Create a `.env` file in the project root directory and enter your Firecrawl API key:

```bash
FIRECRAWL_API_KEY="your-firecrawl-api-key-here"
FIRECRAWL_HTTP2=<0/1>
FIRECRAWL_MAX_WORKERS=<int, default 10>
FIRECRAWL_MAX_CONNECTIONS=<int, default 200>
FIRECRAWL_MAX_CONCURRENT_REQUESTS=<int, default 200>
FIRECRAWL_KEEPALIVE=<int, default 20>
FIRECRAWL_RETRY_COUNT=<int, default 3>
FIRECRAWL_MCP_ENABLE_STDIO=<0/1>
FIRECRAWL_MCP_ENABLE_HTTP=<0/1>
FIRECRAWL_MCP_ENABLE_SSE=<0/1>
FIRECRAWL_MCP_HTTP_HOST=<str, 127.0.0.1>
FIRECRAWL_MCP_HTTP_PORT=<str, 7001>
FIRECRAWL_MCP_SSE_HOST=<str, 127.0.0.1>
FIRECRAWL_MCP_SSE_PORT=<str, 7001>
```

### Configure MCP Client

Add the following server configuration in the MCP client configuration file:

```json
{
  "mcpServers": {
    "firecrawl": {
      "command": "python3",
      "args": ["-m", "firecrawl-toolkit"],
      "env": {
        "FIRECRAWL_API_KEY": "<Your Firecrawl API key>"
      }
    }
  }
}
```

```json
{
  "mcpServers": {
    "firecrawl": {
      "command": "uvx",
      "args": ["firecrawl-toolkit"],
      "env": {
        "FIRECRAWL_API_KEY": "<Your Firecrawl API key>"
      }
    }
  }
}
```

### Environment Variables

- `FIRECRAWL_MAX_CONNECTIONS`: Maximum number of HTTP client connections (default: 200).
- `FIRECRAWL_KEEPALIVE`: Maximum number of keep-alive HTTP client connections (default: 20).
- `FIRECRAWL_HTTP2`: Enable HTTP/2 (default: "0", set to "1" to enable).
- `FIRECRAWL_MAX_CONCURRENT_REQUESTS`: Global maximum concurrent requests (default: 200).
- `FIRECRAWL_RETRY_COUNT`: Maximum retry attempts for failed requests (default: 3).
- `FIRECRAWL_RETRY_BASE_DELAY`: Base delay time for retries in seconds (default: 0.5).
- `FIRECRAWL_ENDPOINT_CONCURRENCY`: Set concurrency per endpoint (JSON format), e.g., {"search":10,"scrape":2}.
- `FIRECRAWL_ENDPOINT_RETRYABLE`: Set retry allowance per endpoint (JSON format), e.g., {"scrape": false}.

## Tool Parameters and Usage Examples

### firecrawl-search: Perform web / news / images search

Parameters:

- `query` (str, required): Keywords to search.
- `country` (str, optional): Specify the country/region for search results.
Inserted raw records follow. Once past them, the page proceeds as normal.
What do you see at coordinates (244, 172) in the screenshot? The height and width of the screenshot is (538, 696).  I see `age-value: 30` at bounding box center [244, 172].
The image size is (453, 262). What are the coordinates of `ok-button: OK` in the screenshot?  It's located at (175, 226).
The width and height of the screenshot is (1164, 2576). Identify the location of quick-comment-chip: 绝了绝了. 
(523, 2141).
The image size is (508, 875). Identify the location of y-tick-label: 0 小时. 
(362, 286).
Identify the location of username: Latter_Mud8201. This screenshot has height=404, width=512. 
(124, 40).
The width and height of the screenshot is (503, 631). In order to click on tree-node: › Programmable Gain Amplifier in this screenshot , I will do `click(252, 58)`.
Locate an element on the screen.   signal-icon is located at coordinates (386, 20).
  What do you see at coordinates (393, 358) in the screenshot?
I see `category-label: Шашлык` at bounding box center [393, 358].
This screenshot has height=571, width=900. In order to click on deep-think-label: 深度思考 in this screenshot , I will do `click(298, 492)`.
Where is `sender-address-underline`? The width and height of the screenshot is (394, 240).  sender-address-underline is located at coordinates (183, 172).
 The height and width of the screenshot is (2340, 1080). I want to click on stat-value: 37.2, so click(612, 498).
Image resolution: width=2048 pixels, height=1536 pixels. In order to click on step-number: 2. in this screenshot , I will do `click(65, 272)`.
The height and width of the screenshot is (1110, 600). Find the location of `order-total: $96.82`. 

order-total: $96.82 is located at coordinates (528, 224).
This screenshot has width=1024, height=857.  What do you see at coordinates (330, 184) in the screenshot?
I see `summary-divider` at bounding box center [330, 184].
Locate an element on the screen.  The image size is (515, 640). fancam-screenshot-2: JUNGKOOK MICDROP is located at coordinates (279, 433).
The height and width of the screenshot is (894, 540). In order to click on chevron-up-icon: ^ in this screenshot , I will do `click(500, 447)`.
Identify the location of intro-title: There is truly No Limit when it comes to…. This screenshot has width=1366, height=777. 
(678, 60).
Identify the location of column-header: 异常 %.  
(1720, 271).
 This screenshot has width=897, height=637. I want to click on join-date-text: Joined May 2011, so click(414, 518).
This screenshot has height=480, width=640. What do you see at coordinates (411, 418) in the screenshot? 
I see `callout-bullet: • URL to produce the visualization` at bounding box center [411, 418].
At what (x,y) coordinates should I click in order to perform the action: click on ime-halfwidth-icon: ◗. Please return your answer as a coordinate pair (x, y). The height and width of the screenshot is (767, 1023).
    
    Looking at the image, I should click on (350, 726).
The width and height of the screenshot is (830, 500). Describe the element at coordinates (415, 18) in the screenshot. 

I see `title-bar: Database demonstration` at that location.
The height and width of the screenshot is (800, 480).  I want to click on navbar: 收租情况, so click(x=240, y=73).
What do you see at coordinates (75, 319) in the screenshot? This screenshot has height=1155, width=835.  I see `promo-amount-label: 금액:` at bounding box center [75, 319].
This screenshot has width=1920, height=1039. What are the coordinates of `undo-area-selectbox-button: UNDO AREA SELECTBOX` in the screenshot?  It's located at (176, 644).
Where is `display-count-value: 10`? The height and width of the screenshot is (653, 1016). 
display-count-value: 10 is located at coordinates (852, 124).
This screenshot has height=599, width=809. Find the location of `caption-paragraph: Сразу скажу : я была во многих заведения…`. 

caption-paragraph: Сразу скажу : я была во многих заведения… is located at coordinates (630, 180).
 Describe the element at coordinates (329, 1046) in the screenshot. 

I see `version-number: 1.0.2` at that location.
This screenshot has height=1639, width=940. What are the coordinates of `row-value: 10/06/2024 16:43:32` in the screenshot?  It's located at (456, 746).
Supports Chinese names (e.g., "China"), English names (e.g., "United States"), or ISO codes (e.g., "US"). Default is "US".
- `search_num` (int, optional): Number of results to return, range 1-100. Default is 20.
- `search_time` (str, optional): Filter results by time range. Available values: "hour", "day", "week", "month", "year".

Example:

```Python
result_json = firecrawl_search(
    query="AI advancements 2024",
    country="United States",
    search_num=5,
    search_time="month"
)
```

### firecrawl-scrape: Scrape webpage content

Parameters:

- `url` (str, required): URL of the target webpage.

Example:

```Python
result_json = firecrawl_scrape(
    url="https://www.example.com"
)
```

## License Agreement

This project is licensed under the MIT License.